EXTRACTED MATERIAL =

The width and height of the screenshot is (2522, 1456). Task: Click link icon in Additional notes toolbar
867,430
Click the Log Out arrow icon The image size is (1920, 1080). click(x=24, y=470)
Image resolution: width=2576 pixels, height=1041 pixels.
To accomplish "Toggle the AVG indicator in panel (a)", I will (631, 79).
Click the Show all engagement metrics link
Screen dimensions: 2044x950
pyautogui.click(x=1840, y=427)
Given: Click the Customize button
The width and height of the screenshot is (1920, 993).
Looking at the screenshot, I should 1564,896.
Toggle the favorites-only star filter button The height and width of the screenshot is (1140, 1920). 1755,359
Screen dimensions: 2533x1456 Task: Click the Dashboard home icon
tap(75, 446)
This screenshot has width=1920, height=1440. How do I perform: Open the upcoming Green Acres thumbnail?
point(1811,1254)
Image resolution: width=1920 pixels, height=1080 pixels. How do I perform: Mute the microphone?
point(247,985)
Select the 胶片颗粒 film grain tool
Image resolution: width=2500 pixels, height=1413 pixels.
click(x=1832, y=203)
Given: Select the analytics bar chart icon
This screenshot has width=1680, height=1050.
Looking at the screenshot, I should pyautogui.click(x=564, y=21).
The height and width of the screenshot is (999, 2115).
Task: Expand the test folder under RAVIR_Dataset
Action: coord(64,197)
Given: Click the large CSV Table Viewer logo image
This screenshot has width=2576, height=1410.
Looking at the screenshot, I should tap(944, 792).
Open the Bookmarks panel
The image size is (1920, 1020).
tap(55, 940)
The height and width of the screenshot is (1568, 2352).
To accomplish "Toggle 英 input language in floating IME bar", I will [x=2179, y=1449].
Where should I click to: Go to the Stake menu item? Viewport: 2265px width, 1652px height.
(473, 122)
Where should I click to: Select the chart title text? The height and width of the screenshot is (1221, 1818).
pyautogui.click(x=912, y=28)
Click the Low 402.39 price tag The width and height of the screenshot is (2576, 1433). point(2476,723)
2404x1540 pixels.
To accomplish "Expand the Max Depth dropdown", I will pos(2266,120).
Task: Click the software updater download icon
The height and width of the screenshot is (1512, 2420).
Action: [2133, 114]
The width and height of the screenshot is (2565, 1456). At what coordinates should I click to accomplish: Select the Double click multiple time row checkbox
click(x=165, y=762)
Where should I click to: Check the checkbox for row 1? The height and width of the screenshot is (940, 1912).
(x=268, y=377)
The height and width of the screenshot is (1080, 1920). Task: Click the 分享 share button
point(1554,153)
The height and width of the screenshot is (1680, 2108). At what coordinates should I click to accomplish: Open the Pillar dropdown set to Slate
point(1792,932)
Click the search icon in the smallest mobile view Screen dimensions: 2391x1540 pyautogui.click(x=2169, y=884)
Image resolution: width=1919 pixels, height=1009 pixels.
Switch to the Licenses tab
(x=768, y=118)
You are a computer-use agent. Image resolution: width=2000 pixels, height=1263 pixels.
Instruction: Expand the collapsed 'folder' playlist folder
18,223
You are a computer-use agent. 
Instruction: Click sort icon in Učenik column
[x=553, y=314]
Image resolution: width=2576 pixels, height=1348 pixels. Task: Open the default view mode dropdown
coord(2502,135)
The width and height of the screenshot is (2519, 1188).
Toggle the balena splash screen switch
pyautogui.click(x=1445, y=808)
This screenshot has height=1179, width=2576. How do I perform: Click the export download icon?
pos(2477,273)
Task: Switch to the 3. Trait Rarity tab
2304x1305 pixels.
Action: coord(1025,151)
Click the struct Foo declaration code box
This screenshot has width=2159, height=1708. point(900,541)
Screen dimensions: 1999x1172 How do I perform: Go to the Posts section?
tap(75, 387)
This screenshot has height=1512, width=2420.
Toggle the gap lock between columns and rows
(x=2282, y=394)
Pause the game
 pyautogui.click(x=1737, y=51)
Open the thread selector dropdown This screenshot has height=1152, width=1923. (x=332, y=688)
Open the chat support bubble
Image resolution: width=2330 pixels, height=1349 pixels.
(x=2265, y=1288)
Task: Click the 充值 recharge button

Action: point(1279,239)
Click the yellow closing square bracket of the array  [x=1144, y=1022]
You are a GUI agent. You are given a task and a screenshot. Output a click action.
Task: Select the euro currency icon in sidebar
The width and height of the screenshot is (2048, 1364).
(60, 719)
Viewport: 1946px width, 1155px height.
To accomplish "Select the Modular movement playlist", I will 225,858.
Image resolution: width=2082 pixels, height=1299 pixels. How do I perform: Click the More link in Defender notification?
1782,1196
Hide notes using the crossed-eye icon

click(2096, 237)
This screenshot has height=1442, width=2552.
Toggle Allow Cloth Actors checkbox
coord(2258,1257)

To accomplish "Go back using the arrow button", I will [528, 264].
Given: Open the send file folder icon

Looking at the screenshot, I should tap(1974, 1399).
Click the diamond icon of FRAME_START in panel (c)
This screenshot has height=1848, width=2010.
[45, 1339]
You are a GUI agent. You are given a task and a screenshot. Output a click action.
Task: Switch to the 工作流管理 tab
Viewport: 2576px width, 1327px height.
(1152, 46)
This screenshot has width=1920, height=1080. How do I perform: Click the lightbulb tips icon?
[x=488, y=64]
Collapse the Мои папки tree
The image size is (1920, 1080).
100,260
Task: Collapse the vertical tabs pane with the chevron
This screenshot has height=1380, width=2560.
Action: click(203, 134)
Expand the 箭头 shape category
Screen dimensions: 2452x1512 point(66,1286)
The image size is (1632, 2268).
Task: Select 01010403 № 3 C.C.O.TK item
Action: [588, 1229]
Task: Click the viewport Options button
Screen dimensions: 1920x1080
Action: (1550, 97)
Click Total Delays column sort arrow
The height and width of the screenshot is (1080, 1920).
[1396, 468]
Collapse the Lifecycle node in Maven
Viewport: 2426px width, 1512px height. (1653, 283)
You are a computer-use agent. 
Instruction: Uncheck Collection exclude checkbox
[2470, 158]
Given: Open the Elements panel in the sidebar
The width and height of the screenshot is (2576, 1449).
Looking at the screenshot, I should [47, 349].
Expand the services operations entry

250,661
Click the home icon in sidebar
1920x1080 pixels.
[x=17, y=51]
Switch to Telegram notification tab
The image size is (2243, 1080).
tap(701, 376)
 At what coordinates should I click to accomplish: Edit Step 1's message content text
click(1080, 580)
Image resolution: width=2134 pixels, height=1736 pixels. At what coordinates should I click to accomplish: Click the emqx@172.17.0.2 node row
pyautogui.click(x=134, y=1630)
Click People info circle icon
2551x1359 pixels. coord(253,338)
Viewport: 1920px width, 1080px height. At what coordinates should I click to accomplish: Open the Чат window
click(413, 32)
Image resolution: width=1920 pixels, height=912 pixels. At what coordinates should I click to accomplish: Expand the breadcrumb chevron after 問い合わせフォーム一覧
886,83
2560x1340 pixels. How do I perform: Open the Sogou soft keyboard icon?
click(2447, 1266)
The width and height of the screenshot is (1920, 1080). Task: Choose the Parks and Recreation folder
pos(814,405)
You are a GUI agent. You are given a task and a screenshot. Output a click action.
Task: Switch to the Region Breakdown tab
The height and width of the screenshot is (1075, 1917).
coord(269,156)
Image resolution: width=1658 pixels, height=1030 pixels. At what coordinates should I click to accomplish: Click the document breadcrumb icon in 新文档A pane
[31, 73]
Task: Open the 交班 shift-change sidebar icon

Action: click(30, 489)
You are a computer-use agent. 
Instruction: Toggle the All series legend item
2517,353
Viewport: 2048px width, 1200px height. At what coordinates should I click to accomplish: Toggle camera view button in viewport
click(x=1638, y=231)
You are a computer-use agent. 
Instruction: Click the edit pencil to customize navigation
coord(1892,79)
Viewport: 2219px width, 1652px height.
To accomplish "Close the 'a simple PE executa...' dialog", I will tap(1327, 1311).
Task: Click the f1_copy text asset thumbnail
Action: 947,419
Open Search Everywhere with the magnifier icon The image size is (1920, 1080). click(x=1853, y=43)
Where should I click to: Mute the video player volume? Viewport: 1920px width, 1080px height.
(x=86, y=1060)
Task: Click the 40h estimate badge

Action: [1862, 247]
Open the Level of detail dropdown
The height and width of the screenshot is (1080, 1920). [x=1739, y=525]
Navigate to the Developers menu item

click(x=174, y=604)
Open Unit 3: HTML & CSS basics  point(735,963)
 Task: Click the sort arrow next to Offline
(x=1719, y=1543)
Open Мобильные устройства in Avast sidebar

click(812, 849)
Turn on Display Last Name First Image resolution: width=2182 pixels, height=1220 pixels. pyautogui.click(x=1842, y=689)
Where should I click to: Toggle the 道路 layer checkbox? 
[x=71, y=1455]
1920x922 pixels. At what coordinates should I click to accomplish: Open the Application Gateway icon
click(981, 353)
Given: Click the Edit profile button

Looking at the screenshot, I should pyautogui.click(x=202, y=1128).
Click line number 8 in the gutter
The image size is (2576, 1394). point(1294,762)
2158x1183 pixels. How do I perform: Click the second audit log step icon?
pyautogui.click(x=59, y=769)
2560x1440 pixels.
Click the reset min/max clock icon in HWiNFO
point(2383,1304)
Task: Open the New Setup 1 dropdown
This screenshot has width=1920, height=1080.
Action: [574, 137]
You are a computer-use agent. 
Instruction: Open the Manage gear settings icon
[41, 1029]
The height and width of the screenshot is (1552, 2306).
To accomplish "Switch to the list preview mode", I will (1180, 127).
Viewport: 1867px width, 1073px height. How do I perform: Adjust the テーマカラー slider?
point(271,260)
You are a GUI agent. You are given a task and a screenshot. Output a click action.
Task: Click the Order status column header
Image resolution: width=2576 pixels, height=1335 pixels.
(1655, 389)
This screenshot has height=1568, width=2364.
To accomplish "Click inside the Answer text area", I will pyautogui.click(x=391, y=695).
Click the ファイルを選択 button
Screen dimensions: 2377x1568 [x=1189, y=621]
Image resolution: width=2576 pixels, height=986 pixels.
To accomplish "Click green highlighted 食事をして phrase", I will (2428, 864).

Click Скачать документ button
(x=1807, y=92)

WORK TASK = Scan the material above. Return every line containing the string "with".

RESPONSE BOX =
Task: Collapse the vertical tabs pane with the chevron
Open Search Everywhere with the magnifier icon The image size is (1920, 1080). click(x=1853, y=43)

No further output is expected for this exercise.